As described above, in the measurement method for the phase difference θm measured by the phase measurement unit 115, when the frequency is changed, ranging is performed with reference to the phase difference. In the case where the position of the communication apparatus 1 changes during measurement, the measurement result L42 is obtained, and this is shifted from the measurement result L40 as a true value.

In this way, it is difficult to distinguish whether the difference between the measurement result L40 and the measurement result L42 is a phase change caused by a change in frequency or a phase change caused by a change in position. This results in errors in the ranging results.

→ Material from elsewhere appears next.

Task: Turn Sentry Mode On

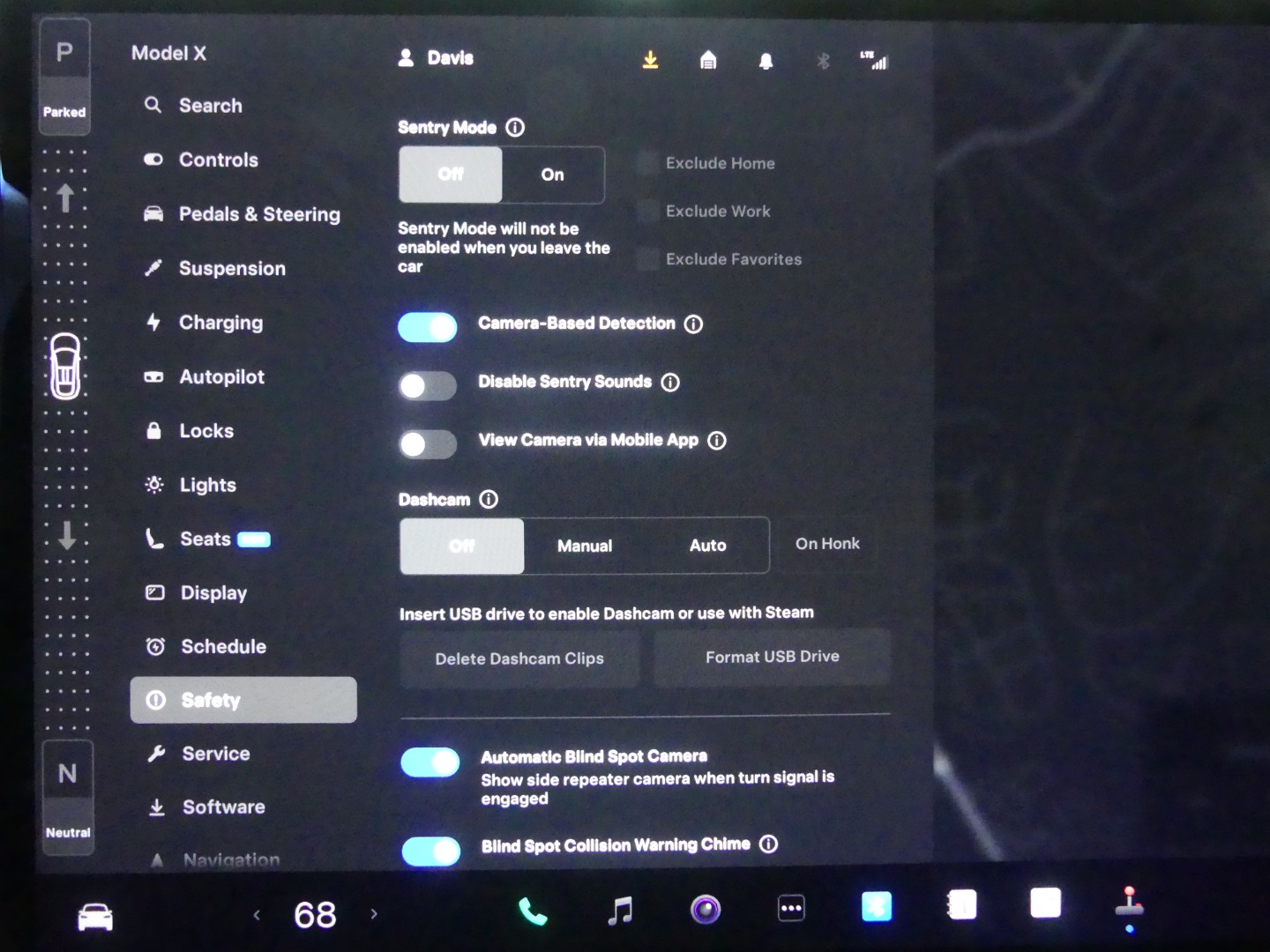Action: [x=553, y=175]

More specifically, it is assumed that the moving speed of the communication apparatus 1 is 10km/h. Assume that the total phase measurement period at the time of frequency sweep (2400 MHz to 2480MHz,1MHz step) is 10 ms. Since 10km/h corresponds to about 0.28 cm/ms, a change of about 2.8cm occurs within 10 ms. For example, since the wavelength at 2.480GHz is about 12.5cm, a phase rotation of 2.8/12.5×360= 80.64 ° occurs by the movement, and this becomes a range error in practice.

Using the moving speed V, the frequency scanning period Ts, and the wavelength λ, the moving distance DV during the frequency scanning is represented by expression (4). Here, for simplicity of description, for example, it is assumed that the average moving speed of the frequency scanning period Ts is V and the wavelength λ is the wavelength of the last channel.

DV ＝ V×Ts... (4)

When the moving distance of the last channel is represented by DV, the corrected phase difference θm' of the last channel is represented by expression (5).

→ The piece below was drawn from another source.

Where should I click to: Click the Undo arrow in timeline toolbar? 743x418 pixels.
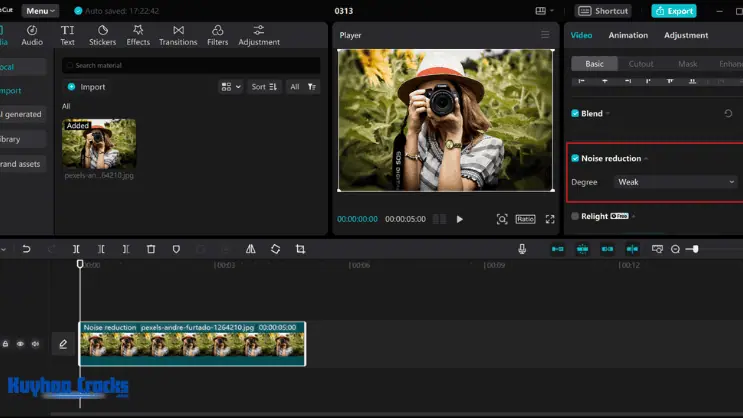coord(26,249)
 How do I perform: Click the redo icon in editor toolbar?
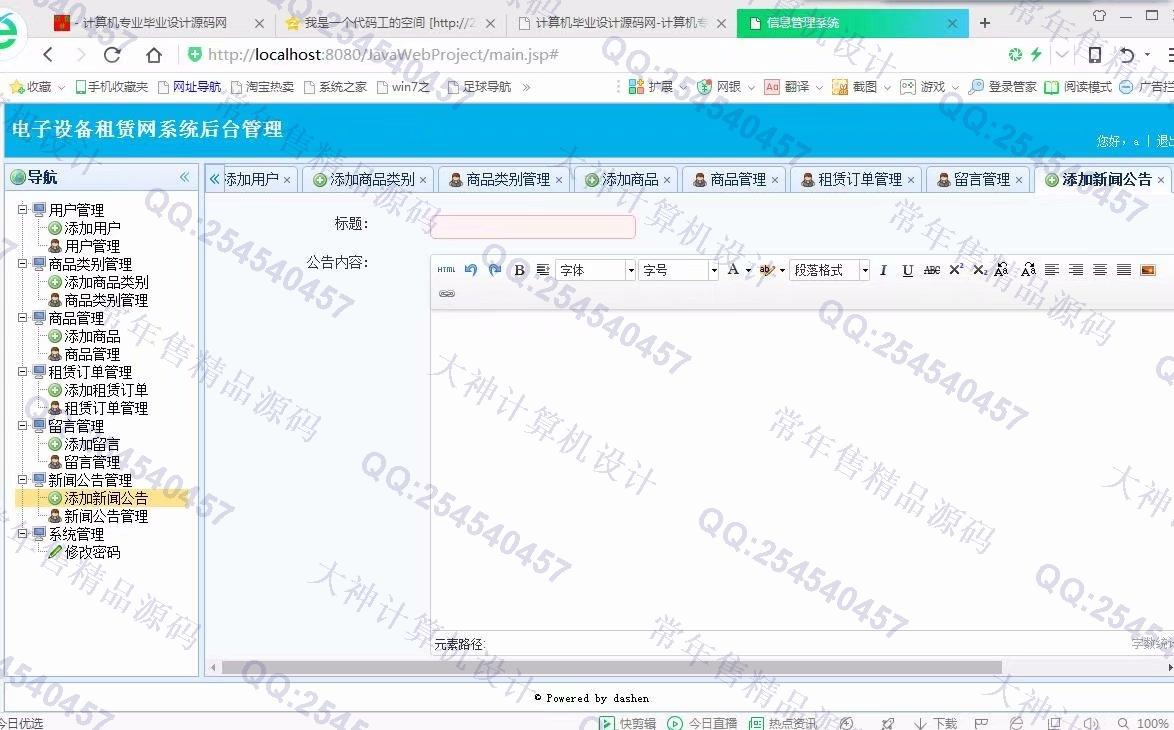(x=494, y=270)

θm' ＝θm-DV/(λ× 360)... (5)

Similarly, calculating the movement distance DV at each channel makes it possible to calculate the correction phase difference θm' for each channel.

As a result, expression (1) can be expressed as expression (6), and expression (7) is obtained when both sides of expression (6) are differentiated at angular frequency ω. Here, it is assumed that the movement distance DV is represented by a positive sign in the case where the communication apparatus 1 moves away from the measurement object, and the movement distance DV is represented by a negative sign in the case where the communication apparatus 1 moves toward the measurement object.

θd'＝θm'+2πn..... (6)

Expression (7) is obtained when both sides of expression (6) are differentiated at angular frequency ω.

dθd'/dω＝ dθm'/dω＝ 2D/c... (7)

When expression (7) is transformed, the distance D after correction is calculated by expression (8).

D＝(c/2)×(dθm'/dω)...(8)

Fig. 5 is a diagram showing an example of the velocity correction in the case where the communication apparatus 1 is away from the measurement object. The upper view of fig. 5 is a diagram in which the phase difference θm of the measurement results by the phase measurement unit 115 with respect to the frequencies ω1 to ω80 in the 80 channels is represented by a line L50. The vertical axis represents the phase difference θm measured by the phase measurement unit 115, and the horizontal axis represents the frequency ω. For example, the frequencies are ω1 to ω80 of the 2.4GHz band of the 80 channels. It should be noted that the frequency band is not limited to the 2.4GHz band of ω1 to ω80 of the 80 channels, and if 2 channels of a desired frequency can be measured, correction may be made.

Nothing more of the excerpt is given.